I have been testing Tor Browser and Mullvad Browser using fingerprint.com. I get unique persistent identifiers that are unique per machine and persist over rebooting sessions. Javascript was on during this test.
This could be very dangerous to people using Tor Browser and Mullvad Browser.
For example, if someone visits Rainbow Railroad, an organization for leaving repressive countries with hostile LGBT policies, and then watches a video about the organization on YouTube, and then also does something, like create a Discord Server, and use Tor Browser to get around geoblocking but link it to their personal phone number, then a hostile regime buying data from data brokers could possible determine that user is considering using rainbow railroad. Even if this exact example isn’t realistic or plausible (although governments do buy form data brokers), users should be aware that persistent identifiers in Tor Browser and Mullvad Browser allow for continuous tracking of a user using the same machine.
I posted this information on privacyguides forum and they deleted my account after, leading me to wonder if the forum is a giant honeypot that curates acceptable privacy discussions and unacceptable private discussions. I honestly wonder if they are infiltrated by the government.

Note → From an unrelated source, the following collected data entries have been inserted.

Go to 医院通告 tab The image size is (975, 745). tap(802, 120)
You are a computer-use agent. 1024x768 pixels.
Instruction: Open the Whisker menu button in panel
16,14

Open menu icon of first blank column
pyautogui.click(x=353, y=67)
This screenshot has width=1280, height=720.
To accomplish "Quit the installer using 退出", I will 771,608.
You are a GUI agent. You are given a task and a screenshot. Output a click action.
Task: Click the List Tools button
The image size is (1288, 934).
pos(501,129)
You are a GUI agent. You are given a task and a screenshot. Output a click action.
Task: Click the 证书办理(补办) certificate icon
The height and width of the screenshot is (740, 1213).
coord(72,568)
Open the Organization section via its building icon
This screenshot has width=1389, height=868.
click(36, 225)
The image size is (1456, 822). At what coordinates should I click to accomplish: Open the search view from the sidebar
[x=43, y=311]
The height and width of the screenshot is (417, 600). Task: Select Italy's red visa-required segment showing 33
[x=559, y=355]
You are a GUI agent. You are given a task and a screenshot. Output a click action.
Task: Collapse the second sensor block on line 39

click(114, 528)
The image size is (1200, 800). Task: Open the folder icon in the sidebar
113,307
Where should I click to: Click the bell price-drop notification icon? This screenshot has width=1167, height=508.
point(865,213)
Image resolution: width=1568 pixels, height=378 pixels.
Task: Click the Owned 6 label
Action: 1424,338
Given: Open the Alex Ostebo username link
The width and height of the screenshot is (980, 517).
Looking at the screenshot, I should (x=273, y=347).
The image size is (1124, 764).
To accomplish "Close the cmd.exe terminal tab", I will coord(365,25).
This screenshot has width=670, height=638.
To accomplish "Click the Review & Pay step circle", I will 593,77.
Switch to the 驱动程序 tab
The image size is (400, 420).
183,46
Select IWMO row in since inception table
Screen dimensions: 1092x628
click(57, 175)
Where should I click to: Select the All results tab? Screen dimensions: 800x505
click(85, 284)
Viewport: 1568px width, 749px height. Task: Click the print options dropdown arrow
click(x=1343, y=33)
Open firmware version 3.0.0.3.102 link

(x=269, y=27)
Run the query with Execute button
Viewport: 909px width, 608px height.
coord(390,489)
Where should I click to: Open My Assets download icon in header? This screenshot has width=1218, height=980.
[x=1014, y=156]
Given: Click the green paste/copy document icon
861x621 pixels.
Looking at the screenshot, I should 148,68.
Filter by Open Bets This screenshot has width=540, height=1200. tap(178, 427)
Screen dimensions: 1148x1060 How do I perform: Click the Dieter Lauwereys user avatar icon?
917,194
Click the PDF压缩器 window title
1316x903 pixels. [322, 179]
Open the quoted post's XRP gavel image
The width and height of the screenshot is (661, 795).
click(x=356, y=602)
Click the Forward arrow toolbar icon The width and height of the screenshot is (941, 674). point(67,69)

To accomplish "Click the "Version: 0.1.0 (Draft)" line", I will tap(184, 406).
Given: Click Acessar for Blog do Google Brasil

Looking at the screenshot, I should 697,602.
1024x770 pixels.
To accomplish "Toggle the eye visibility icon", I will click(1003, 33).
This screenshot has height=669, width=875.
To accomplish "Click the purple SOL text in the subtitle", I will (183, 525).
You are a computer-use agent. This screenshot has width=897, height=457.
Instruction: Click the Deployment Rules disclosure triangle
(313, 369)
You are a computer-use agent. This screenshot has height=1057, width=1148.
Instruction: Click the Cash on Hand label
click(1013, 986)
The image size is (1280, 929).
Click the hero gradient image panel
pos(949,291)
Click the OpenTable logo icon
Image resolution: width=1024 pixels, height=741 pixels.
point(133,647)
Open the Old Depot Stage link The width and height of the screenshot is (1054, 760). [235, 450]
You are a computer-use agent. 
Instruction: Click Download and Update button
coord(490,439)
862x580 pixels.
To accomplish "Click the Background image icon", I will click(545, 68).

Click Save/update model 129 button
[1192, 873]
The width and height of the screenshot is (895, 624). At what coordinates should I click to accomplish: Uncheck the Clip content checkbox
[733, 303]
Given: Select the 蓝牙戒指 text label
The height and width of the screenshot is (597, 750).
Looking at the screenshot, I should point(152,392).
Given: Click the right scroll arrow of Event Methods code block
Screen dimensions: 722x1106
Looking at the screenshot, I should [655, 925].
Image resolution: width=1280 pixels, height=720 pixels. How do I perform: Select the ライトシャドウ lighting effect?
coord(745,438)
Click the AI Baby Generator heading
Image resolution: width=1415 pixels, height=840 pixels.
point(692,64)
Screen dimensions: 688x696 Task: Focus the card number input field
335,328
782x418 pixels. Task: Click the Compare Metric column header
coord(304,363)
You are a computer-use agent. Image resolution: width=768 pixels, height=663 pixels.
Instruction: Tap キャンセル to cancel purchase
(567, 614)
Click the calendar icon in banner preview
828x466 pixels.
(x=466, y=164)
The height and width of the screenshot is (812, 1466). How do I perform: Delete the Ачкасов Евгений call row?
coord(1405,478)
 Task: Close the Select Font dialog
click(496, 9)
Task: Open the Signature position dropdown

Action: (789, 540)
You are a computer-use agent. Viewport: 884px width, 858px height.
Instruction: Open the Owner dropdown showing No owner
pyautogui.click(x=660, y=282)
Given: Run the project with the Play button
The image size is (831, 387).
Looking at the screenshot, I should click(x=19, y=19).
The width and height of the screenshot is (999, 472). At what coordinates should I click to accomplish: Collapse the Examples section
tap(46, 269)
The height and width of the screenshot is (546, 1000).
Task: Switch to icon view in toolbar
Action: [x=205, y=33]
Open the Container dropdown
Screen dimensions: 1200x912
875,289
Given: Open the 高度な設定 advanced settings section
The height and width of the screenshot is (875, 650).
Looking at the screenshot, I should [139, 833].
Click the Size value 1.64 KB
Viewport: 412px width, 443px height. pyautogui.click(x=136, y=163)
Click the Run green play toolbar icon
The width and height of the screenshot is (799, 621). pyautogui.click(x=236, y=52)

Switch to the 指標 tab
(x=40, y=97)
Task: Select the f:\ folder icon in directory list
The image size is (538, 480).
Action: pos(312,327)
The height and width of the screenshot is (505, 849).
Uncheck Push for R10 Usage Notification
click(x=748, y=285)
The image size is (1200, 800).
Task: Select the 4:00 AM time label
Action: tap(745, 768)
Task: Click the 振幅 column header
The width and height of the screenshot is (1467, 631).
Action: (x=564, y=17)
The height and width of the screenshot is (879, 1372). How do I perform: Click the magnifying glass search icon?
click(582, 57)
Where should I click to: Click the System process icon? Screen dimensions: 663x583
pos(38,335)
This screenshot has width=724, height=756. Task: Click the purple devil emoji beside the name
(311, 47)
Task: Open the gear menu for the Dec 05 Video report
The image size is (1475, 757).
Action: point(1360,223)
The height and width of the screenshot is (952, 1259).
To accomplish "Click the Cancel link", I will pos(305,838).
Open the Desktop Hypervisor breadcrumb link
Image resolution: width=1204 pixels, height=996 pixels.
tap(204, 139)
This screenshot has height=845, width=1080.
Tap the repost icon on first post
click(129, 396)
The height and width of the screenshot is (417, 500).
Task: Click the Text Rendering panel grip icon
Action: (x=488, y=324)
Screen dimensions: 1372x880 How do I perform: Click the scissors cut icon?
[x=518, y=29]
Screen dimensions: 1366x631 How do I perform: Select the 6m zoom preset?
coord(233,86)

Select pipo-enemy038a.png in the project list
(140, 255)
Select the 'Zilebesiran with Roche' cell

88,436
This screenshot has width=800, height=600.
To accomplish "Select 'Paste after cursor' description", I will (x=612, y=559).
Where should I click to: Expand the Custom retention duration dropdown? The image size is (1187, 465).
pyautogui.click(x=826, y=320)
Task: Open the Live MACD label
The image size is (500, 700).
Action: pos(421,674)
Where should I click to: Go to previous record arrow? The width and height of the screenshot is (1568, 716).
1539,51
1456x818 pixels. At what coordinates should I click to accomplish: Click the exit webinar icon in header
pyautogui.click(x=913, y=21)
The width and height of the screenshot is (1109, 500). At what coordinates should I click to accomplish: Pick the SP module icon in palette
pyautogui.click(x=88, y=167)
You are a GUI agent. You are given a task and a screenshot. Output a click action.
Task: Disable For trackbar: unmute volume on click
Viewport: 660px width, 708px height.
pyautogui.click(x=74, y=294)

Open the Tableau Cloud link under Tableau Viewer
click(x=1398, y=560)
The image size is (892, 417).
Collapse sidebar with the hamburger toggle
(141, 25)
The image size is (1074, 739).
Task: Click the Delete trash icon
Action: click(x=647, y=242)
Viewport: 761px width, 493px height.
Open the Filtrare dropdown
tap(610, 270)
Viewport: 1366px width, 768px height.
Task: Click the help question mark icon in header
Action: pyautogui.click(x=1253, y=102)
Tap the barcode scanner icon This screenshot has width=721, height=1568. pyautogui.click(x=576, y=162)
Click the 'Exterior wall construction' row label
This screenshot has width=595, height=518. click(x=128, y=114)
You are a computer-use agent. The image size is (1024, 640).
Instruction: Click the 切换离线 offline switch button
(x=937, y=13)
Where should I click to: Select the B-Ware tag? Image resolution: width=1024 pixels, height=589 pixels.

They repeatedly delete the posts of other people as well and the whole thing is starting to not sit well with me.
Using JavaScript defeats the purpose of Tor
If you want to do any browsing other than .onions, javascript is required. Tor Browser is supposed to be anti-censorship and anti-tracking and that it isn’t really possible for Tor Browser to access 99% of the Internet without javascript.
Also, the Tor organization is not telling people that they can be uniquely tracked when not in safer mode, and Mullvad Browser is copying most of Tor Browser but not including Tor routing in it and many people using Mullvad Browser use javascript.
It’s important that people know this and the fact that I’ve had such a hard time posting this in different places, and have been met with such suspicion and hostility, is sus and makes me wonder if certain people want these browsers trackable. It’s fucking nuts to me that privacyguide’s forum deleted multiple posts and my mother fucking username after I posted about this. What else other than it being a controlled operation explains that? And plenty of other people have complained about similar shit!